この政策パッケージは、通称「MIDORI∞INFINITY(ミドリ・インフィニティ)」と名付けられており、農業・林業・水産業を中心とした日本独自のGHG(温室効果ガス)排出削減技術の国際展開を支援する枠組みです。農林水産省はこれまで、気候変動対策と食料安全保障を両立させるための国内施策を中心に展開してきましたが、今回の発表は、それら国内で培った技術や知見を国際的に共有し、持続可能な農業や食品システムのグローバルな構築に貢献しようとする重要な一歩となります。これにより、GHG削減という環境課題と、食料供給の安定化という人類共通の課題を同時に解決するという、日本ならではの取り組みが世界に向けて発信されることになります。
「MIDORI∞INFINITY」の根幹にあるのは、日本が保有する優れたGHG削減技術の中から、海外への適用が可能であり、かつ食料安全保障にも資するものを精選して紹介するという方針です。これにより、国際社会において日本の技術力の高さと、それがもたらす社会的・環境的インパクトが評価されることが期待されます。たとえば、畜産分野においては家畜の腸内発酵によるメタン排出量を抑制する飼料技術、農業分野では化学肥料の使用を最適化する精密施肥システム、水田からのメタン排出を削減する新たな栽培管理法などが挙げられます。これらの技術は既に日本国内で一定の成果を挙げており、その有効性と汎用性が海外でも認められる可能性は高いといえます。
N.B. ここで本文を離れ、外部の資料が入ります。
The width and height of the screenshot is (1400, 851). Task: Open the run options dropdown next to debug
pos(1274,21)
また、本パッケージでは、GHG削減技術の単なる技術移転にとどまらず、関連する制度・支援の整備や技術開発に至るまで、包括的な展開を視野に入れています。たとえば、政府が推進する二国間クレジット制度(JCM)を活用した技術導入や、農林水産分野の研究開発に対する補助、他省庁や国際機関との連携による資金調達支援など、多角的な支援策がまとめられています。これにより、民間企業が新たな市場へ参入する際のハードルが下がり、実行性のあるプロジェクトが展開されやすくなります。
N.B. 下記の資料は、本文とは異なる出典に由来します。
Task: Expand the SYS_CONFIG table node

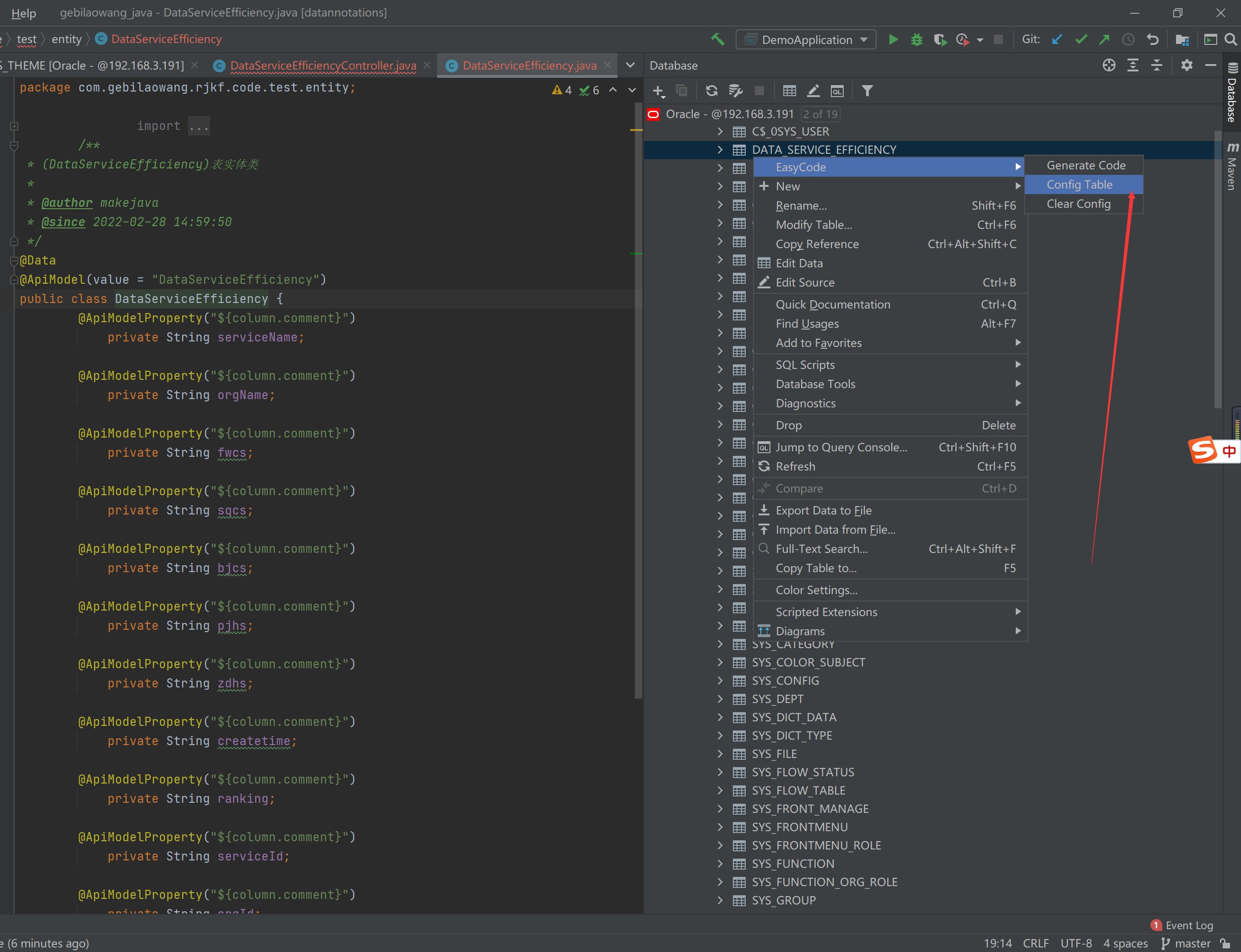Action: [720, 681]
特に重要なのは、本パッケージの具体化において、農林水産省が今後、民間事業者との意見交換を積極的に行う方針を打ち出している点です。5月を目途に完成予定とされる最終パッケージでは、現場で活動する企業や団体の声が反映されることが見込まれており、実用性の高い政策ツールとしての位置づけが期待されています。このように、政府主導の取り組みでありながら、現場の視点を重視する姿勢は、民間企業の参画を促し、持続可能なビジネスモデルの構築に貢献するものとなります。
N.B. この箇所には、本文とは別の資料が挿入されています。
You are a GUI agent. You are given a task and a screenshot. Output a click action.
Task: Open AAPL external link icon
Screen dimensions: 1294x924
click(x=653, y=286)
COP30をはじめとする国際会議において、「MIDORI∞INFINITY」が紹介されることで、日本の農業・食品分野における環境技術がグローバルに認知される可能性は非常に高くなります。同時に、それは海外からの脱炭素投資を日本の農業・食品業界に呼び込む機会ともなり、企業の成長や新市場の開拓に直結するポテンシャルを秘めています。今後は、これらの技術が気候変動ビジネスの主力分野として確立され、世界中の食料安全保障の強化にもつながることが見込まれます。
企業の採用担当者にとっても、この取り組みは重要な意味を持ちます。GHG削減技術の国際展開が進めば、環境分野に精通した人材や、国際プロジェクトに対応できるスキルを持つ人材の確保が急務となるため、人材戦略の見直しや新卒・中途採用の方向性にも影響を及ぼします。また、環境意識が高まる中で、企業としてのブランド価値やESG評価にもプラスに働くため、サステナブルな経営を志向する企業にとっては、こうした政府の政策動向を積極的に取り入れることが競争力向上にもつながります。